Example 5.3 (A running example): Consider enforcing vocabulary 2-anonymity

on the collection T of vocabularies in Figure 5.1(b). To comparing with generalization techniques, the taxonomy tree in Figure 5.2(a) is always used to measure the semantic relationship between query-terms. We partition the five vocabularies into two clusters. The first cluster consists of the first three vocabularies, and the second cluster is made of the last two vocabularies. The cluster centre, i.e., the typical vocabulary, of each cluster is elected on a majority vote basis, that is {Wine:1, Vino:1, Jackets:1, Shoes:1} for the first cluster, and {Raw-Milk:2, Homo-Milk:1} for the second cluster. The last column in Figure 5.2(b) shows the anonymized vocabularies by our approach. ■

The proposed approach can retain more data utility than conventional approaches for the following reasons.

First, instead of generalizing query-terms, we substitute query-terms by

semantically similar, original query-terms. One may argue that generalizing Wine and Vino into Alcohol can keep more truth than distorting Wine into Vino. However, because of the extreme sparsity, Wine and Vino will be generalized into Edibles or even Goods, instead of Alcohol, which conveys little information. More discussion is presented in Section 5.5.1.

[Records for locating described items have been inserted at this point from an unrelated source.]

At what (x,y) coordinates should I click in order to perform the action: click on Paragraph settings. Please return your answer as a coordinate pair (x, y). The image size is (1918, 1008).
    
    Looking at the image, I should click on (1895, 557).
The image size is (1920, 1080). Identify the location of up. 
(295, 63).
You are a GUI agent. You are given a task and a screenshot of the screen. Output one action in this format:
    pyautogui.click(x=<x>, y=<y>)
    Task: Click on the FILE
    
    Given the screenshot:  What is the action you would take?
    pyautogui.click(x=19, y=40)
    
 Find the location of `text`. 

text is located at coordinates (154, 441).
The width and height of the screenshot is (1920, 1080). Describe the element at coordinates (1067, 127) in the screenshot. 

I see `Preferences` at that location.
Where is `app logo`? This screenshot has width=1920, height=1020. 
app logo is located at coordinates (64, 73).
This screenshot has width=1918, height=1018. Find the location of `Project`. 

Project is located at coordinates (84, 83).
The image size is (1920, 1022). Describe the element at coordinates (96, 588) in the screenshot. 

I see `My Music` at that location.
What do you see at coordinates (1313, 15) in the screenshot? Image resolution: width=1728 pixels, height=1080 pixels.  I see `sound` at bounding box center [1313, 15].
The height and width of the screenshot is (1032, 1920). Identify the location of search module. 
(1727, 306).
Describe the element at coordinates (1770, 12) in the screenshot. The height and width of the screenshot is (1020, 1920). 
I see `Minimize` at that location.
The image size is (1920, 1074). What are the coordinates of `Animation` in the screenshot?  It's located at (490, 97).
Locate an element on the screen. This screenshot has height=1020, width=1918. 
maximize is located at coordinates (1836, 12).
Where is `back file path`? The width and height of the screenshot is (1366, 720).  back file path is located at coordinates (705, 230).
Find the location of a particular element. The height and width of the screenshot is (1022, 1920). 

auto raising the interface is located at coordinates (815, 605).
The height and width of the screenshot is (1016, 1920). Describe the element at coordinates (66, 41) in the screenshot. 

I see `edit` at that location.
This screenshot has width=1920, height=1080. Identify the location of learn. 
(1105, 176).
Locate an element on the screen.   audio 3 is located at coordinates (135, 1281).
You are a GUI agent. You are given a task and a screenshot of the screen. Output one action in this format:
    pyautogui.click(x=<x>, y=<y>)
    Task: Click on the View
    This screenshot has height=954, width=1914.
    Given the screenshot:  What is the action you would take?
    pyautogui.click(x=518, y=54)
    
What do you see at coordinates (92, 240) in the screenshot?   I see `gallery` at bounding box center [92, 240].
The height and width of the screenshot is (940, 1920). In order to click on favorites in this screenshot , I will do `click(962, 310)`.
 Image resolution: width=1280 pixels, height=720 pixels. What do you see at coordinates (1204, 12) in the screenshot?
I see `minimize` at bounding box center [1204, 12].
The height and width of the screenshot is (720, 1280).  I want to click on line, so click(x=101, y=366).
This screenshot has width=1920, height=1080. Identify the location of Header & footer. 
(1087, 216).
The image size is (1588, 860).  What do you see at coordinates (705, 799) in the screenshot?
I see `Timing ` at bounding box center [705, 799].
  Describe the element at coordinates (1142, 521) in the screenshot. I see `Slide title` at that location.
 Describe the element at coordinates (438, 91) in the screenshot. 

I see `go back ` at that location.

Second, the query-terms that do not match with the others in a cluster will be left out from the cluster, i.e., local suppression is an inherent component of our approach. As an alternative, we can also determine the typical vocabulary of a cluster by locally generalizing semantically matched terms in the cluster. With this alternative, our approach becomes the integration of local suppression and local generalization, which implies that our approach takes advantage of both the generalization and suppression techniques.